Model healthy eating
It’s important for parents to be good role models for any healthy eating style. If you want your children to develop healthy eating patterns, then you need to eat healthy as well and show a commitment to healthier choices. Children are naturally curious, so explaining why certain foods are important for healthy growth and development can help them understand better food choices. It can be fun to get your children involved in cooking and grocery shopping as a family!
Can a plant-based diet be nutritious enough for a growing child?
In short - yes! Growing children require more calories and need to consume adequate amounts of protein, calcium and iron for optimal growth and development. For the most part, children need the same nutrients that adults need to be healthy. Their energy needs are just increased in comparison. A healthy, balanced diet should consist of a wide variety of fruits, veggies, whole grains, nuts/seeds, legumes and beans. So what are the foundations of a healthy plant-based diet?
Protein: Amino acids are the building blocks of protein, which helps build, maintain and repair our muscles. All plant-proteins contain essential amino acids. Our bodies are able to store amino acids in the liver for later use, so there is no need to consume certain amino acids at one meal. Plant-based proteins include nuts/seeds, legumes and beans.
Calcium and iron: According to the American Academy of Pediatrics, most children do not get enough calcium and iron in their diet.
Calcium: This is needed to build healthy bones and teeth. Dairy products are the most popular sources of calcium. However, many plant sources are abundant in calcium as well, including fortified foods such as plant-based milk and yogurt, fortified orange juice, calcium-set tofu, leafy green vegetables, beans and dried apricots and figs.
Iron: This mineral is needed to produce red blood cells. A lack of red blood cells leads to iron deficiency, called anemia. There are two types of iron: Heme iron (animal sources) and non-Heme iron (plant sources). Non-heme iron found in plant sources is not as easily absorbed as heme sources are. However, as long as you get an adequate amount of non-Heme iron, you are likely getting enough iron in your diet. Great plant sources of iron include legumes (lentils, soybeans, tofu, tempeh and lima beans), grains (quinoa, fortified cereals, brown rice and oatmeal), vegetables (tomato sauce, collard greens, Swiss chard and broccoli), plus blackstrap molasses, prune juice, raisins, dark chocolate and pumpkin seeds. Pairing a food rich in non-Heme iron with a food rich in vitamin C will help you absorb the most iron possible.
Will my child need any supplements?
As long as children are getting enough calories and are eating a variety of plant foods, there are typically no concerns about most vitamin or mineral deficiencies. However, any individual on a 100% plant-based diet will need to take B12 supplement, since B12 is primarily found in animal sources. It’s also a good idea to get vitamin D levels checked.

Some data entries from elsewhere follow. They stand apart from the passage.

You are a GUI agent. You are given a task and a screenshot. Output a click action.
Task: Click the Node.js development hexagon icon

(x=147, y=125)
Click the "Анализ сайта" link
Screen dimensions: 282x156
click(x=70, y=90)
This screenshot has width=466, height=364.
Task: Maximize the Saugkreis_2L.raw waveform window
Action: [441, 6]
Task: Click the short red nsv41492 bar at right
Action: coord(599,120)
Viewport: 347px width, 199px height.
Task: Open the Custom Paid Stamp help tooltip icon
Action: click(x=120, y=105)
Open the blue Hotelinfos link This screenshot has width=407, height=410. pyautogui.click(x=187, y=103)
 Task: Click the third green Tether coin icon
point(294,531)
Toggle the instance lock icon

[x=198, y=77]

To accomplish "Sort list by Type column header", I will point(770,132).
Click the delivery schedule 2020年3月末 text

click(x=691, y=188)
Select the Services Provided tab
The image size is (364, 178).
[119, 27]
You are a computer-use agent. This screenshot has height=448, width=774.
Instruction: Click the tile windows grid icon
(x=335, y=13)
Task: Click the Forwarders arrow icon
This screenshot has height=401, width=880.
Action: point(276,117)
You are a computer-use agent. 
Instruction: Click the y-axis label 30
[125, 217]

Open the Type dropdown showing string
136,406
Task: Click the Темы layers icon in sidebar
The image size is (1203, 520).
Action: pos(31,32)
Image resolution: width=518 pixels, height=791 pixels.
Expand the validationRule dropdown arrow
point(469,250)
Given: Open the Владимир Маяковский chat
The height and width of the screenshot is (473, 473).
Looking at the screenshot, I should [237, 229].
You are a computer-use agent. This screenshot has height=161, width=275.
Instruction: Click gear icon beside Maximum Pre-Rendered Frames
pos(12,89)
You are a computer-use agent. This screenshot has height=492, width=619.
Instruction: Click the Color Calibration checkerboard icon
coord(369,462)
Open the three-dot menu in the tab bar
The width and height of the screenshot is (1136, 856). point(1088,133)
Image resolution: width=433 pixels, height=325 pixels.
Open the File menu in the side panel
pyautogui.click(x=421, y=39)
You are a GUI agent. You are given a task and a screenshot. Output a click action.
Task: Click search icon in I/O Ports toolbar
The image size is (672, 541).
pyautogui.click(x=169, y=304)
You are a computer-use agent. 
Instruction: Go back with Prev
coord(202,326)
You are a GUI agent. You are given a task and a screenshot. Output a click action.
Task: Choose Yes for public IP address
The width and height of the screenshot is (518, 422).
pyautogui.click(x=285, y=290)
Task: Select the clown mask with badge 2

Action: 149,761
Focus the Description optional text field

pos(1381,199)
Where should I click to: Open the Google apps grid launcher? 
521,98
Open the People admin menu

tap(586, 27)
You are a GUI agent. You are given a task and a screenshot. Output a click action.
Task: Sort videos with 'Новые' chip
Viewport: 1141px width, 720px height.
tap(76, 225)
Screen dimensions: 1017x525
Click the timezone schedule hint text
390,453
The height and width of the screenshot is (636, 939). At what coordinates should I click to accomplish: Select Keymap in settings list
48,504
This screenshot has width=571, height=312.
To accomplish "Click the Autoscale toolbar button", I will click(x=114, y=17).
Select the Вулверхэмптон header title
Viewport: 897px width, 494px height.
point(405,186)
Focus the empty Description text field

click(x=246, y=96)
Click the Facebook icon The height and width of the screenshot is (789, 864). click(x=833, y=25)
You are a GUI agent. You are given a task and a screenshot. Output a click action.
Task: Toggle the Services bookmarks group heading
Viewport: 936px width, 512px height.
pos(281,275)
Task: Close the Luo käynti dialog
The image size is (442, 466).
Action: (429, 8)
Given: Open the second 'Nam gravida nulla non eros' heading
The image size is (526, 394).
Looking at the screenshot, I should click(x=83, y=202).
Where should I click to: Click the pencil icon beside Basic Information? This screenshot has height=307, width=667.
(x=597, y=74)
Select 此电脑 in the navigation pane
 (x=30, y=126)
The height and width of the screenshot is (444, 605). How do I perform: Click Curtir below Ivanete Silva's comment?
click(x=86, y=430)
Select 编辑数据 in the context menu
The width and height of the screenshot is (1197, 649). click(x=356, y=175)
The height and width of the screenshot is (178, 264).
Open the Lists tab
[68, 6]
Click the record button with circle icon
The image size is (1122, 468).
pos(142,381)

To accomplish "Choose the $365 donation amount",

Planning a new eating style together
If your family wants to try a plant-based diet, it can be a good idea to consult with a registered dietitian to kick-off your new eating style with friendly guidance from an expert.
About the author
Melinda Wivell, RDN, LD, Lake Health dietitian and nutrition expert, loves helping people reach their health and wellness goals. She believes that a healthier diet doesn't have to sacrifice taste or enjoyment. To learn more or to schedule an appointment with a registered dietitian at the Lake Health Brunner Sanden Deitrick Wellness Campus, call 440-701-7534.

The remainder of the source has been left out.